Brief — Both the line containing "SmartCash RMS 23.0.2 (1141, 489)" and the line containing "[Shortlist] (252, 183)" belong to the span. Output exactly that span from the listing below, and nothing outside it.

Source data —
▬▬▬▬▬▬▬▬▬▬
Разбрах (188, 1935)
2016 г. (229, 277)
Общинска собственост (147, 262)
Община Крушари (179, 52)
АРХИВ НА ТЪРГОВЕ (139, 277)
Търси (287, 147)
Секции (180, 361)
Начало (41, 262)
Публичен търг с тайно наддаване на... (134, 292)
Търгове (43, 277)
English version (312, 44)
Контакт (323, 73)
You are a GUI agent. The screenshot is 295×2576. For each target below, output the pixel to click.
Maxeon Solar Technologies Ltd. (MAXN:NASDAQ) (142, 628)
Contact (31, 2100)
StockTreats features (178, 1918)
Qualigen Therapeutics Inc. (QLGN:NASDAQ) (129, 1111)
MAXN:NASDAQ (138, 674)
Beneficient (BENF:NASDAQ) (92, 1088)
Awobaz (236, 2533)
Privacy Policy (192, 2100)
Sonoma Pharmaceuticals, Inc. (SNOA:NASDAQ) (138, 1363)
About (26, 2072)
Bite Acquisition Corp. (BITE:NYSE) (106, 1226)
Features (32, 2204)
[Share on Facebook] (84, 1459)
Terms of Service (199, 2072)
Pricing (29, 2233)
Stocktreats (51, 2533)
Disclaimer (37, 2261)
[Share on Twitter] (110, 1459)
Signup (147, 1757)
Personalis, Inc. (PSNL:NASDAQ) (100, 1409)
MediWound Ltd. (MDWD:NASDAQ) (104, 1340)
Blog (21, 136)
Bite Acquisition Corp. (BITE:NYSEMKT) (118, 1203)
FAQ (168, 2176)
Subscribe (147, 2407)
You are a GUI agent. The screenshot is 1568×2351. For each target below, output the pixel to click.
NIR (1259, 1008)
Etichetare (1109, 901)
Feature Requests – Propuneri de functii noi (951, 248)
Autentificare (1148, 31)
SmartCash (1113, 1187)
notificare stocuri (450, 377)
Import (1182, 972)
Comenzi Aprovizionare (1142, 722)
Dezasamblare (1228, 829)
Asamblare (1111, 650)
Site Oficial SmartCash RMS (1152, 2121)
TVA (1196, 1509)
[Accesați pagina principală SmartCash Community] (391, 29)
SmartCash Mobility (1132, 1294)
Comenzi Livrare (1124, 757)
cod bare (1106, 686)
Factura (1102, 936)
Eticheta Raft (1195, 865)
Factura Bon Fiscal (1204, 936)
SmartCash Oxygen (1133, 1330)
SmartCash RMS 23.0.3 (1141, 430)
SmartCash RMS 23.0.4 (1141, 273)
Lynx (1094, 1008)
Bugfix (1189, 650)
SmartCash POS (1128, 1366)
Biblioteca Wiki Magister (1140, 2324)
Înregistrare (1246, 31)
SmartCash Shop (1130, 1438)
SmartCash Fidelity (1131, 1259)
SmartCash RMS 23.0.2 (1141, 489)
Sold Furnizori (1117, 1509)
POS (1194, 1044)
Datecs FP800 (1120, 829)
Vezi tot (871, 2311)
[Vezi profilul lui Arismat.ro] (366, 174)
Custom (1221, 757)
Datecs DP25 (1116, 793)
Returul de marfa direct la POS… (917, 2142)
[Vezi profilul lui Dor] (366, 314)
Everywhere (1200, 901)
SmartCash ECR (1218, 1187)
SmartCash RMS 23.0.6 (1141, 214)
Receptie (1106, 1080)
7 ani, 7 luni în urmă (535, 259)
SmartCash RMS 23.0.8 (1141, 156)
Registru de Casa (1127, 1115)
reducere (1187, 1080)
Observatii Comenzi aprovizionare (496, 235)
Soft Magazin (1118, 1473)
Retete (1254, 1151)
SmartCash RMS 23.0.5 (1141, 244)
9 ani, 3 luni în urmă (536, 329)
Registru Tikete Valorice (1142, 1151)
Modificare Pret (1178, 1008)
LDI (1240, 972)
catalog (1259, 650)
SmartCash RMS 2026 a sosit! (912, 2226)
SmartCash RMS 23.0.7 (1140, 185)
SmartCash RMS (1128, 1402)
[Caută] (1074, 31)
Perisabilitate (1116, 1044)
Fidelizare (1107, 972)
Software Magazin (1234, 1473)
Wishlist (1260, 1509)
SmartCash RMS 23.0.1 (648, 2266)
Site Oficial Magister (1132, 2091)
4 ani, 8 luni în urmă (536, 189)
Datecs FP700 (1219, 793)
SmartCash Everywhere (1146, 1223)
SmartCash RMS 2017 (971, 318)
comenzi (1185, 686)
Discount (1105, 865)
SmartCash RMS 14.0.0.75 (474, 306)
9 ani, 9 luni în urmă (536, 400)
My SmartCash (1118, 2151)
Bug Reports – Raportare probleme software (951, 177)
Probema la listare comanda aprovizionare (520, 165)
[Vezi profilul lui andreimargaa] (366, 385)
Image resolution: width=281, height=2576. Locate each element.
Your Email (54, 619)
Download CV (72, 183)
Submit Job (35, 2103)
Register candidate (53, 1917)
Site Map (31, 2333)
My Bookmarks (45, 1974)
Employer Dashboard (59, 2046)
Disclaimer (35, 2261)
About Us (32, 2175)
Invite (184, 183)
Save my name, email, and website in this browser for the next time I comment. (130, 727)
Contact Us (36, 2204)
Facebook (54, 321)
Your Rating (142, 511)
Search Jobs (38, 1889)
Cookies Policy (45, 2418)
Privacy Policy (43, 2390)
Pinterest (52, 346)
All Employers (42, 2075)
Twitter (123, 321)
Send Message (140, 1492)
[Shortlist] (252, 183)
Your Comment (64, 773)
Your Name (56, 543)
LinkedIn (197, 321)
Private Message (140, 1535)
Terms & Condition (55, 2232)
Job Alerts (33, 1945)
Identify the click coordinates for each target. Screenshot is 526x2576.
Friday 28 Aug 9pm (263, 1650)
▬▬▬▬▬▬▬▬▬▬
The completed task —
SmartCash RMS 23.0.2 (1141, 489)
Sold Furnizori (1117, 1509)
POS (1194, 1044)
Datecs FP800 (1120, 829)
Vezi tot (871, 2311)
[Vezi profilul lui Arismat.ro] (366, 174)
Custom (1221, 757)
Datecs DP25 (1116, 793)
Returul de marfa direct la POS… (917, 2142)
[Vezi profilul lui Dor] (366, 314)
Everywhere (1200, 901)
SmartCash ECR (1218, 1187)
SmartCash RMS 23.0.6 (1141, 214)
Receptie (1106, 1080)
7 ani, 7 luni în urmă (535, 259)
SmartCash RMS 23.0.8 (1141, 156)
Registru de Casa (1127, 1115)
reducere (1187, 1080)
Observatii Comenzi aprovizionare (496, 235)
Soft Magazin (1118, 1473)
Retete (1254, 1151)
SmartCash RMS 23.0.5 (1141, 244)
9 ani, 3 luni în urmă (536, 329)
Registru Tikete Valorice (1142, 1151)
Modificare Pret (1178, 1008)
LDI (1240, 972)
catalog (1259, 650)
SmartCash RMS 2026 a sosit! (912, 2226)
SmartCash RMS 23.0.7 (1140, 185)
SmartCash RMS (1128, 1402)
[Caută] (1074, 31)
Perisabilitate (1116, 1044)
Fidelizare (1107, 972)
Software Magazin (1234, 1473)
Wishlist (1260, 1509)
SmartCash RMS 23.0.1 (648, 2266)
Site Oficial Magister (1132, 2091)
4 ani, 8 luni în urmă (536, 189)
Datecs FP700 (1219, 793)
SmartCash Everywhere (1146, 1223)
SmartCash RMS 2017 (971, 318)
comenzi (1185, 686)
Discount (1105, 865)
SmartCash RMS 14.0.0.75 (474, 306)
9 ani, 9 luni în urmă (536, 400)
My SmartCash (1118, 2151)
Bug Reports – Raportare probleme software (951, 177)
Probema la listare comanda aprovizionare (520, 165)
[Vezi profilul lui andreimargaa] (366, 385)
Image resolution: width=281, height=2576. Locate each element.
Your Email (54, 619)
Download CV (72, 183)
Submit Job (35, 2103)
Register candidate (53, 1917)
Site Map (31, 2333)
My Bookmarks (45, 1974)
Employer Dashboard (59, 2046)
Disclaimer (35, 2261)
About Us (32, 2175)
Invite (184, 183)
Save my name, email, and website in this browser for the next time I comment. (130, 727)
Contact Us (36, 2204)
Facebook (54, 321)
Your Rating (142, 511)
Search Jobs (38, 1889)
Cookies Policy (45, 2418)
Privacy Policy (43, 2390)
Pinterest (52, 346)
All Employers (42, 2075)
Twitter (123, 321)
Send Message (140, 1492)
[Shortlist] (252, 183)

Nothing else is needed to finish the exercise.